La portada en una extensión de terreno – más o menos grande – cercada por paredes, con una gran puerta para que puedan acceder incluso tractores. Allí suelen guardar la leña para las estufas y chimeneas; también los sarmientos. Normalmente dentro de ella construyen un gran cocinón, que es una habitación muy amplia en la cual aparte de cocina hay mesas, sillas y sillones; vamos un “todo en uno”. También suelen tener un cuarto de baño y una gran cochera . Pero lo más bonito de la portá (así le llaman mis parientes a la portada) son sus árboles y su gran huerta con pozo incluido. Es un lugar ideal para que los animales domésticos vivan.
Cuando llegamos enseguida salió a saludarnos la perrita, muy contenta porque hacia mucho que no nos veía. ¡Es sorprendente cómo nos conocen por el olfato! Después de saludar a Cuca acariciándola y arrojando una piedra para que fuese a buscarla (era su juego favorito), vimos unos pequeños y lindísimos gatitos. Al preguntar nos dijeron que dos de las gatas habían parido al mismo tiempo.

### Datos proporcionados
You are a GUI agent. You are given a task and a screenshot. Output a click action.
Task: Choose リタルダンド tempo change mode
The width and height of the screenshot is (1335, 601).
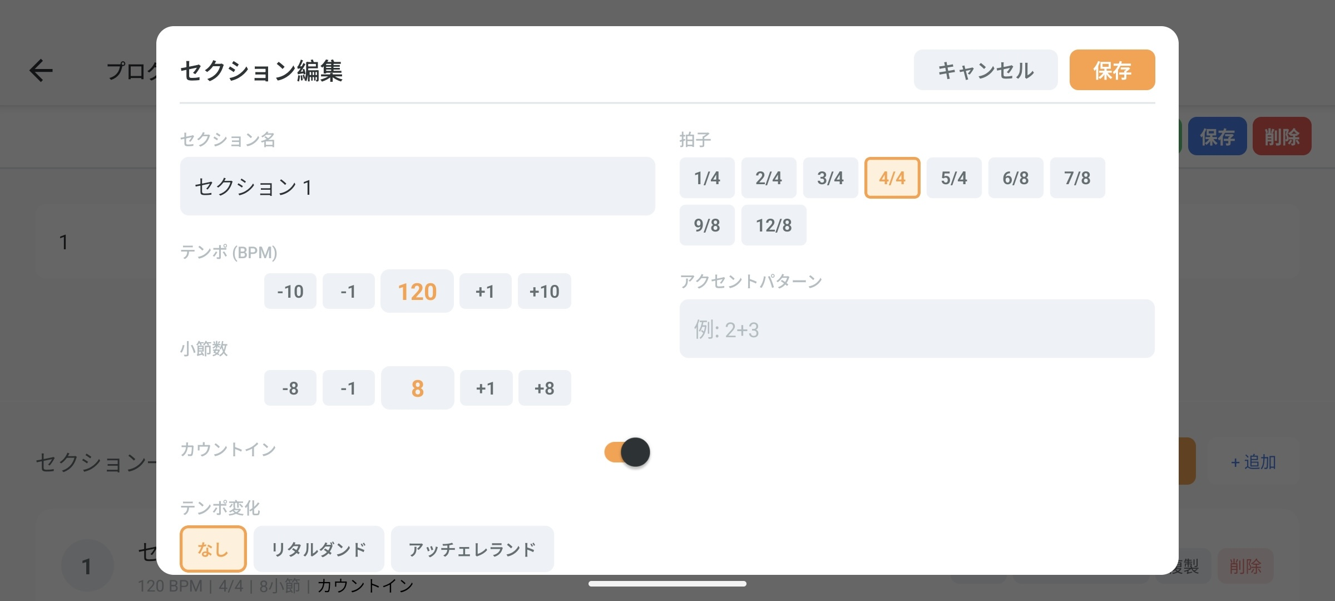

### Tareas
1. Responde estas preguntas sobre el texto de la portada:
(a) ¿Qué se suele guardar en la portada?
(b) ¿Cómo se llama la perrita?
(c) ¿Qué les explicaron sobre los gatitos?
2. Prolonga, por favor, el texto de la portada a partir de su última frase.
Los datos no intervienen en nada de esto.

### Resultados
1.
(a) La leña para las estufas y chimeneas, y también los sarmientos.
(b) Cuca.
(c) Que dos de las gatas habían parido al mismo tiempo.

2.
Eran graciosísimos, correteando y subiéndose por la leña apilada contra el muro. Allí, escondidas de las miradas de los humanos, las madres los habían traído al mundo. No se nos acercaron en todo el tiempo, desconfiaban de nosotros. Uno de los familiares nos dijo que nos mantuviésemos alejados pues podrían arañarnos. Luego supe el motivo. Su instinto les ponía en guardia. Lamentablemente de nada les serviría.
Ante mi atónita mirada me dijeron que ya habían sacrificado a dos de ellos el día anterior – esa tarde respetaron a los otros a causa de nuestra visita – . Yo no lo podía creer, y entonces me explicaron la forma, eso sí, dificultosa de cómo lo hacían:
Nos colocamos unos guantes grandes y fuertes, de esos que se utilizan en las fábricas para sujetar cosas incandescentes, para evitar ser arañados, y una vez los capturamos los metemos en un saco y …
¡Dios qué horror!, exclamé tras escuchar semejante relato.
Los estrellan contra una pared. Los matan a golpes. Aunque visto desde su perspectiva eso es menos cruel a dejarles morir por asfixia, dentro del saco. ¡Joder, vaya consuelo me daban!
Lógicamente atraparlos es difícil ya que los animalitos se esconden entre las cepas que hay amontonadas en la portada, pero de nada les sirve ante las artimañas del “hombre del saco”.
De buena gana me los hubiese traído, pero no era posible. Tampoco para ellos – la gente de pueblo – es posible criar tantos gatos una camada tras otra.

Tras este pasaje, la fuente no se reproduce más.